Clap Your Hands Say Yeah chronology
|  | Clap Your Hands Say Yeah (2005) | Some Loud Thunder (2007) |

Singles from Clap Your Hands Say Yeah
- "Is This Love?" Released: December 5, 2005; "In This Home on Ice" Released: February 27, 2006; "The Skin of My Yellow Country Teeth" Released: July 17, 2006;

= Clap Your Hands Say Yeah (album) =

Clap Your Hands Say Yeah is the debut studio album by American musical project Clap Your Hands Say Yeah, self-released in the United States on 28 June 2005, and released in the United Kingdom on 23 January 2006 by Wichita Recordings. Produced and mixed by Adam Lasus, the album and the band rose to fame after buzz and attention built up on various MP3 blogs and a very positive ("9.0/10") review from influential music website Pitchfork. Clap Your Hands Say Yeah was listed as one of the 50 most important recordings of the decade by National Public Radio's All Songs Considered.

The success of the album started after bassist Tyler Sargent began mailing out copies of the album from his apartment. As of November 2009, the album has sold more than 125,000 copies in the United States. Although the band still has no official record deal in the United States, they have signed a distribution deal to make the album available to a wider audience. In the UK, the band signed to independent record label Wichita Recordings.

The song "The Skin of My Yellow Country Teeth" was featured on the 2005 episode "Email Surveillance" of the NBC show The Office as well as the 2011 film The Art of Getting By.

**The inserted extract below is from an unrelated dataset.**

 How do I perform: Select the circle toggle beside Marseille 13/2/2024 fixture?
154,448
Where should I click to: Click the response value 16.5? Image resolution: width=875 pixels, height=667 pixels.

The album cover was created from a drawing by artist Dasha Shishkin and was designed, colored and lettered by group member Robbie Guertin.

Professional ratings
Aggregate scores
| Source | Rating |
| Metacritic | 84/100 |
Review scores
| Source | Rating |
| AllMusic | Star Half star |
| Blender | Star |
| The Guardian | Star |
| The Irish Times | Star |
| Mojo | Star |
| NME | 7/10 |
| Pitchfork | 9.0/10 |
| Q | Star |
| Uncut | Star |
| The Village Voice | A− |

==Track listing==
All lyrics and music written by Alec Ounsworth except where indicated.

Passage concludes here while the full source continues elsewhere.